# OBJECTIF DE L'EXERCICE
Citez à l'identique le passage du texte sur la hausse du Smic qui commence aux mots « Rassurer les petites » et s'arrête après les mots « été également faite. ».

Proposition phare du Nouveau Front populaire, la hausse de 14 % du Smic pour atteindre 1600 euros net mensuels (contre près de 1400 euros actuellement) est l’une des mesures de rupture qui inquiète le plus le patronat. « Nous savons bien que pour certaines entreprises, ça va être un choc difficile », a reconnu Éric Coquerel, député (La France insoumise). « La grande majorité a intérêt à ce que le monde du travail soit mieux payé, pour pouvoir acheter leurs produits, c’est une nécessité », a-t-il ajouté.
Rassurer les petites et moyennes entreprises
Boris Vallaud, député socialiste à ses côtés, a souligné que les surcoûts pour les TPE (très petites entreprises) seraient « compensés ». « Nous les aiderons. Nous prioriserons dans les aides de l’État, les entreprises qui créent de l’emploi », a précisé Éric Coquerel. Parmi les autres leviers activables, l’ancien président de la commission des finances de l’Assemblée nationale a évoqué la possibilité « d’agir sur du crédit à taux nul », avec un renforcement du « pôle public bancaire ». La promesse d’une facilitation d’un accès aux marchés publics leur a été également faite.

# JEU DE DONNÉES

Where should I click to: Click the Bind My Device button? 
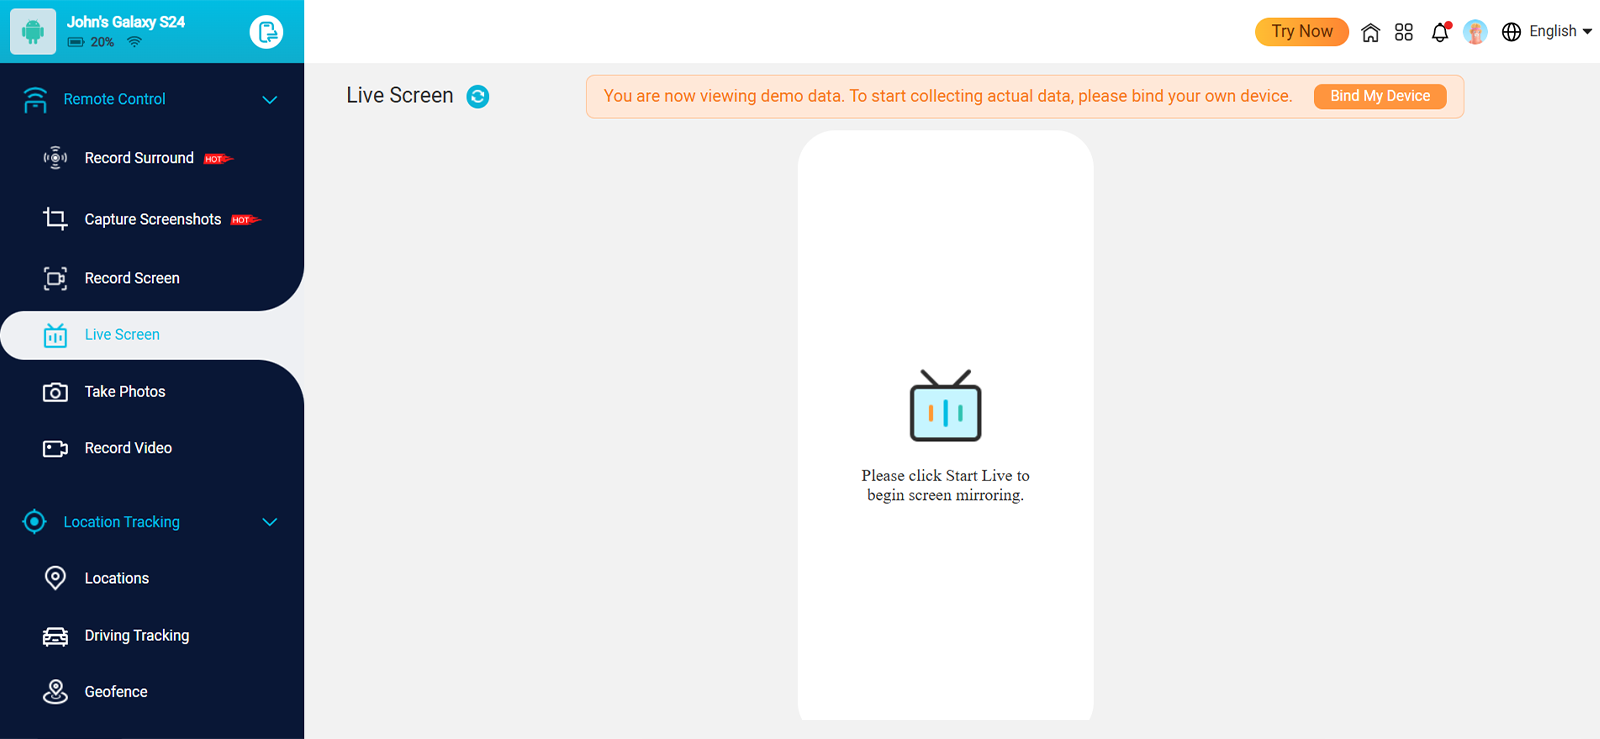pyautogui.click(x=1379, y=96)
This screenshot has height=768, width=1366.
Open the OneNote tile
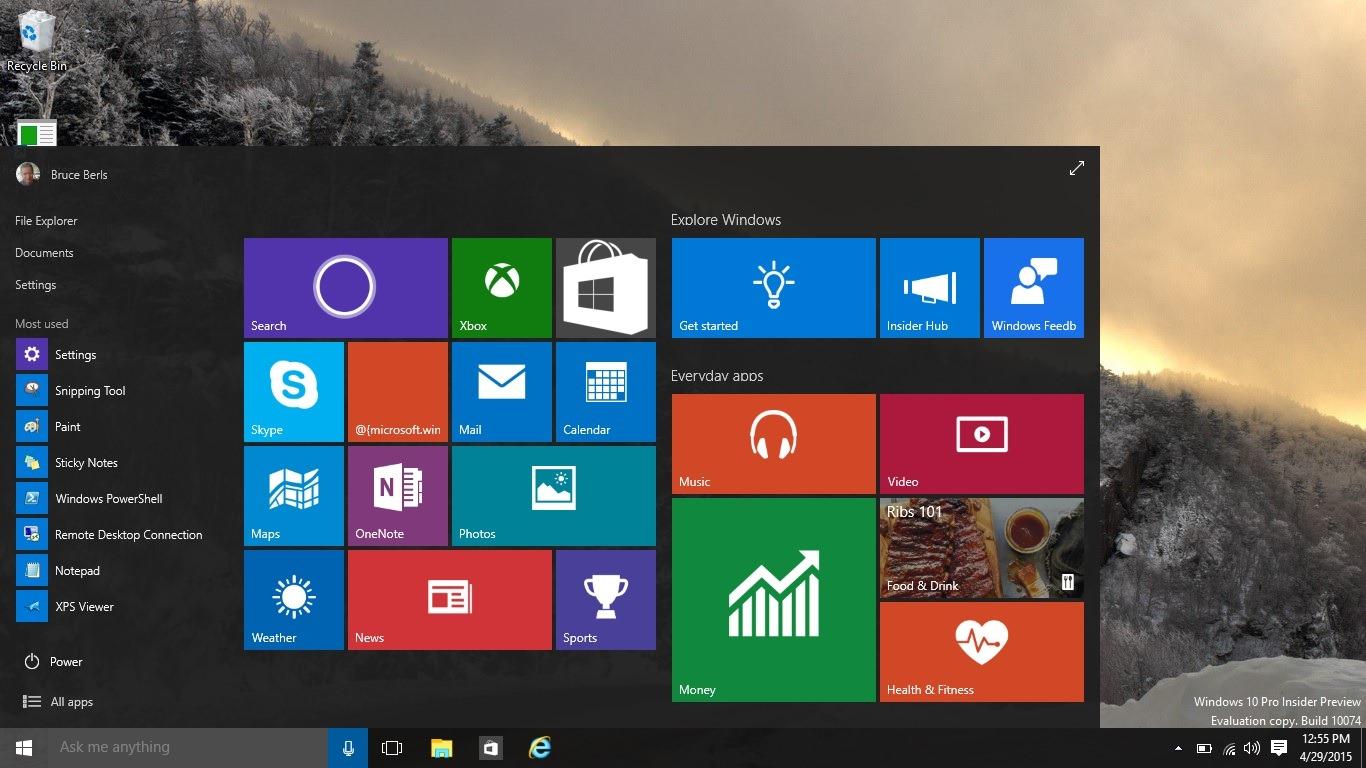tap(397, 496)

# CORRIGÉ
Rassurer les petites et moyennes entreprises
Boris Vallaud, député socialiste à ses côtés, a souligné que les surcoûts pour les TPE (très petites entreprises) seraient « compensés ». « Nous les aiderons. Nous prioriserons dans les aides de l’État, les entreprises qui créent de l’emploi », a précisé Éric Coquerel. Parmi les autres leviers activables, l’ancien président de la commission des finances de l’Assemblée nationale a évoqué la possibilité « d’agir sur du crédit à taux nul », avec un renforcement du « pôle public bancaire ». La promesse d’une facilitation d’un accès aux marchés publics leur a été également faite.